Start of Records for the task

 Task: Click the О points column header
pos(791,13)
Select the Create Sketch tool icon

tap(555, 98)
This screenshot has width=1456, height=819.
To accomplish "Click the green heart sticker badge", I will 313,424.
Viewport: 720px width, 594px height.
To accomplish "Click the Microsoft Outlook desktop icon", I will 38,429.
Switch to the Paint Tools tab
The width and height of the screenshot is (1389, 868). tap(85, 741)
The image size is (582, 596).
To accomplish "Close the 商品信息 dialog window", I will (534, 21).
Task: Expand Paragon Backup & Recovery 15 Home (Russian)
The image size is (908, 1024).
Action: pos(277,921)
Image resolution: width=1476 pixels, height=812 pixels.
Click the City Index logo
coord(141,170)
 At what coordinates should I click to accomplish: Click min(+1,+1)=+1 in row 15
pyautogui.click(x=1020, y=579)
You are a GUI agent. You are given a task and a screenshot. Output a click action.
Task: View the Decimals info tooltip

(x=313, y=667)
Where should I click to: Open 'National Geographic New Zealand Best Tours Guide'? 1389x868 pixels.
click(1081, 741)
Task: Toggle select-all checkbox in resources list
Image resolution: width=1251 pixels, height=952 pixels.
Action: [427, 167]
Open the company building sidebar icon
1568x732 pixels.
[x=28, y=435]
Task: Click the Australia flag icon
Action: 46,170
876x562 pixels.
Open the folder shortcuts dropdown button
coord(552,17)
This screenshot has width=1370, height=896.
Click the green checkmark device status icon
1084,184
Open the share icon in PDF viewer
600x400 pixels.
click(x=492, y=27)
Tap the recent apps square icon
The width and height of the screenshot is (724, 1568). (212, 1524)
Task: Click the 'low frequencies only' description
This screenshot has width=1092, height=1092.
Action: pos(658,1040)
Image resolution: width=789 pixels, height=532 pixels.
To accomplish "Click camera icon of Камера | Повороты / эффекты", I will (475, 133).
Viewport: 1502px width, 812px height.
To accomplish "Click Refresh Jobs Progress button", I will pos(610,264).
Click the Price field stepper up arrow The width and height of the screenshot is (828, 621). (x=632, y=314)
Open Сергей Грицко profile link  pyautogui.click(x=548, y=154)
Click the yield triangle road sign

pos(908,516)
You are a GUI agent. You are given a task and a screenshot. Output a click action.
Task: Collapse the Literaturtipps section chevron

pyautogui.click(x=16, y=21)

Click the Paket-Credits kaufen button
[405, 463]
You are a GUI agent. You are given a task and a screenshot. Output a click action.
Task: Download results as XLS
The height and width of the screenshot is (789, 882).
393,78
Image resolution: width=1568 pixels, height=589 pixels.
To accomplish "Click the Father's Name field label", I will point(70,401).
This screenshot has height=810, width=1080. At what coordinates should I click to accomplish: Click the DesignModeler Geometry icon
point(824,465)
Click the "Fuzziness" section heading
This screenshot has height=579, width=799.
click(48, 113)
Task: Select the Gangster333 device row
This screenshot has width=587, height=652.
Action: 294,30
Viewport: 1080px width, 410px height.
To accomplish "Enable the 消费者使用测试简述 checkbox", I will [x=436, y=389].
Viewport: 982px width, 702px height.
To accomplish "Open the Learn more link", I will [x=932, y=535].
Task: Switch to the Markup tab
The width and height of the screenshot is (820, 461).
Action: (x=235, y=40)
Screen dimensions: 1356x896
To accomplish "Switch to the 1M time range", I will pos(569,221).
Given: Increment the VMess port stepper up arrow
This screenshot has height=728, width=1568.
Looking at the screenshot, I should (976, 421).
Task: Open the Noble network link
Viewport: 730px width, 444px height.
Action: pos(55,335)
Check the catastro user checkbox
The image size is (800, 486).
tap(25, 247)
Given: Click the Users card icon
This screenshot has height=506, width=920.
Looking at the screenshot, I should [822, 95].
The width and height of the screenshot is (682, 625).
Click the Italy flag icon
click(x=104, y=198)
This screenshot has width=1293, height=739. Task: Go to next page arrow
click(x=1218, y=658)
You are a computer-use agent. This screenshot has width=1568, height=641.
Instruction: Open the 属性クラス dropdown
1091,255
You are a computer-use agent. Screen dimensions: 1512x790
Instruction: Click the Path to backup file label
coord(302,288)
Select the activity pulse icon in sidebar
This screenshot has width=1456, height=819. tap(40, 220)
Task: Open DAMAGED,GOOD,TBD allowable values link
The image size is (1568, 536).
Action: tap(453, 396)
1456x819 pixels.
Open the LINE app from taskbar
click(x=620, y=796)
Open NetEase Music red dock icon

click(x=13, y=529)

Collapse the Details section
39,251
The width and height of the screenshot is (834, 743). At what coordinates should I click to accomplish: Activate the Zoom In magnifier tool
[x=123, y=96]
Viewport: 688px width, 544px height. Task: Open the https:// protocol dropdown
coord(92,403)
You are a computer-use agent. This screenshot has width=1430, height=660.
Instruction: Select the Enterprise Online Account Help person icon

End of Records for the task

- **Objective**
Retype all of the records above without alteration, preserving every line in its original order.

- **Answer to this exercise**
 Task: Click the О points column header
pos(791,13)
Select the Create Sketch tool icon

tap(555, 98)
This screenshot has width=1456, height=819.
To accomplish "Click the green heart sticker badge", I will 313,424.
Viewport: 720px width, 594px height.
To accomplish "Click the Microsoft Outlook desktop icon", I will 38,429.
Switch to the Paint Tools tab
The width and height of the screenshot is (1389, 868). tap(85, 741)
The image size is (582, 596).
To accomplish "Close the 商品信息 dialog window", I will (534, 21).
Task: Expand Paragon Backup & Recovery 15 Home (Russian)
The image size is (908, 1024).
Action: pos(277,921)
Image resolution: width=1476 pixels, height=812 pixels.
Click the City Index logo
coord(141,170)
 At what coordinates should I click to accomplish: Click min(+1,+1)=+1 in row 15
pyautogui.click(x=1020, y=579)
You are a GUI agent. You are given a task and a screenshot. Output a click action.
Task: View the Decimals info tooltip

(x=313, y=667)
Where should I click to: Open 'National Geographic New Zealand Best Tours Guide'? 1389x868 pixels.
click(1081, 741)
Task: Toggle select-all checkbox in resources list
Image resolution: width=1251 pixels, height=952 pixels.
Action: [427, 167]
Open the company building sidebar icon
1568x732 pixels.
[x=28, y=435]
Task: Click the Australia flag icon
Action: 46,170
876x562 pixels.
Open the folder shortcuts dropdown button
coord(552,17)
This screenshot has width=1370, height=896.
Click the green checkmark device status icon
1084,184
Open the share icon in PDF viewer
600x400 pixels.
click(x=492, y=27)
Tap the recent apps square icon
The width and height of the screenshot is (724, 1568). (212, 1524)
Task: Click the 'low frequencies only' description
This screenshot has width=1092, height=1092.
Action: pos(658,1040)
Image resolution: width=789 pixels, height=532 pixels.
To accomplish "Click camera icon of Камера | Повороты / эффекты", I will (475, 133).
Viewport: 1502px width, 812px height.
To accomplish "Click Refresh Jobs Progress button", I will pos(610,264).
Click the Price field stepper up arrow The width and height of the screenshot is (828, 621). (x=632, y=314)
Open Сергей Грицко profile link  pyautogui.click(x=548, y=154)
Click the yield triangle road sign

pos(908,516)
You are a GUI agent. You are given a task and a screenshot. Output a click action.
Task: Collapse the Literaturtipps section chevron

pyautogui.click(x=16, y=21)

Click the Paket-Credits kaufen button
[405, 463]
You are a GUI agent. You are given a task and a screenshot. Output a click action.
Task: Download results as XLS
The height and width of the screenshot is (789, 882).
393,78
Image resolution: width=1568 pixels, height=589 pixels.
To accomplish "Click the Father's Name field label", I will point(70,401).
This screenshot has height=810, width=1080. At what coordinates should I click to accomplish: Click the DesignModeler Geometry icon
point(824,465)
Click the "Fuzziness" section heading
This screenshot has height=579, width=799.
click(48, 113)
Task: Select the Gangster333 device row
This screenshot has width=587, height=652.
Action: 294,30
Viewport: 1080px width, 410px height.
To accomplish "Enable the 消费者使用测试简述 checkbox", I will [x=436, y=389].
Viewport: 982px width, 702px height.
To accomplish "Open the Learn more link", I will [x=932, y=535].
Task: Switch to the Markup tab
The width and height of the screenshot is (820, 461).
Action: (x=235, y=40)
Screen dimensions: 1356x896
To accomplish "Switch to the 1M time range", I will pos(569,221).
Given: Increment the VMess port stepper up arrow
This screenshot has height=728, width=1568.
Looking at the screenshot, I should (976, 421).
Task: Open the Noble network link
Viewport: 730px width, 444px height.
Action: pos(55,335)
Check the catastro user checkbox
The image size is (800, 486).
tap(25, 247)
Given: Click the Users card icon
This screenshot has height=506, width=920.
Looking at the screenshot, I should [822, 95].
The width and height of the screenshot is (682, 625).
Click the Italy flag icon
click(x=104, y=198)
This screenshot has width=1293, height=739. Task: Go to next page arrow
click(x=1218, y=658)
You are a computer-use agent. This screenshot has width=1568, height=641.
Instruction: Open the 属性クラス dropdown
1091,255
You are a computer-use agent. Screen dimensions: 1512x790
Instruction: Click the Path to backup file label
coord(302,288)
Select the activity pulse icon in sidebar
This screenshot has width=1456, height=819. tap(40, 220)
Task: Open DAMAGED,GOOD,TBD allowable values link
The image size is (1568, 536).
Action: tap(453, 396)
1456x819 pixels.
Open the LINE app from taskbar
click(x=620, y=796)
Open NetEase Music red dock icon

click(x=13, y=529)

Collapse the Details section
39,251
The width and height of the screenshot is (834, 743). At what coordinates should I click to accomplish: Activate the Zoom In magnifier tool
[x=123, y=96]
Viewport: 688px width, 544px height. Task: Open the https:// protocol dropdown
coord(92,403)
You are a computer-use agent. This screenshot has width=1430, height=660.
Instruction: Select the Enterprise Online Account Help person icon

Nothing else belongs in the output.